Cancer drugs which have not been tested on humans are to be given to terminally ill patients by the NHS in England.
Doctors hope to speed up the approval time
London's St Bartholomew's Hospital will be the first to offer the drugs, followed by 18 other centres.
Doctors say patients will only be given the drugs if they have no other hope of recovery, and they will only get small doses of medication to start with.
The Department of Health approved the move in a bid to halve the amount of time it takes to develop new drugs.
With drug approval currently taking on average 10 years, doctors want to speed up the process.
"We're not talking about cutting any corners in terms of patients' safety," Professor John Gribben from Barts and The London NHS Trust said.
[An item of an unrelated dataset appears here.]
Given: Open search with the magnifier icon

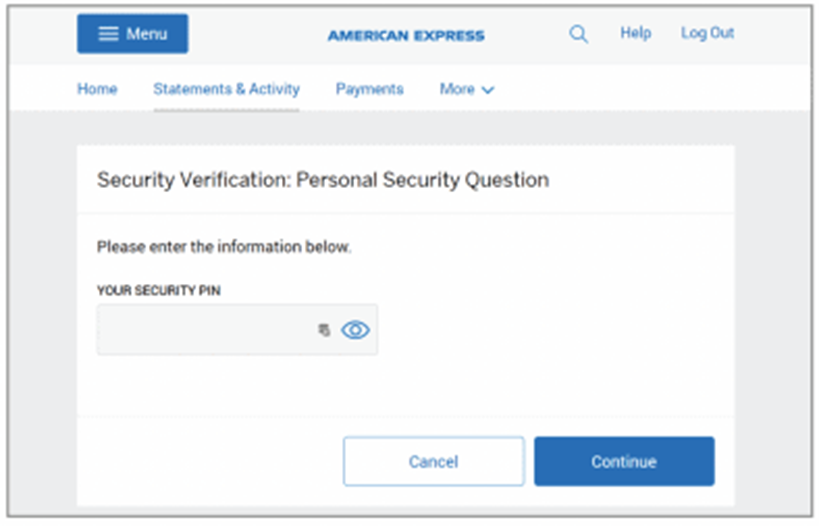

"We would argue that for patients who've got cancer 10 years is too long to wait and we've got to try to cut that period down as much as possible."
Blood samples from patients will be analysed within a day and the treatment only continued if it proves effective.
Mr Gribben added: "What we're looking for is drugs that will kill the cancer cells but leave the rest of the patient intact. We're always prepared for very unexpected effects.
"We know for each product that comes along what the potential side effects might be, and we've got staff who spend a lot of time counselling patients before they sign up to make them aware of the risks and potential lack of benefits."
The initiative is being funded by the Department of Health and Cancer Research UK who are providing £400,000 per year.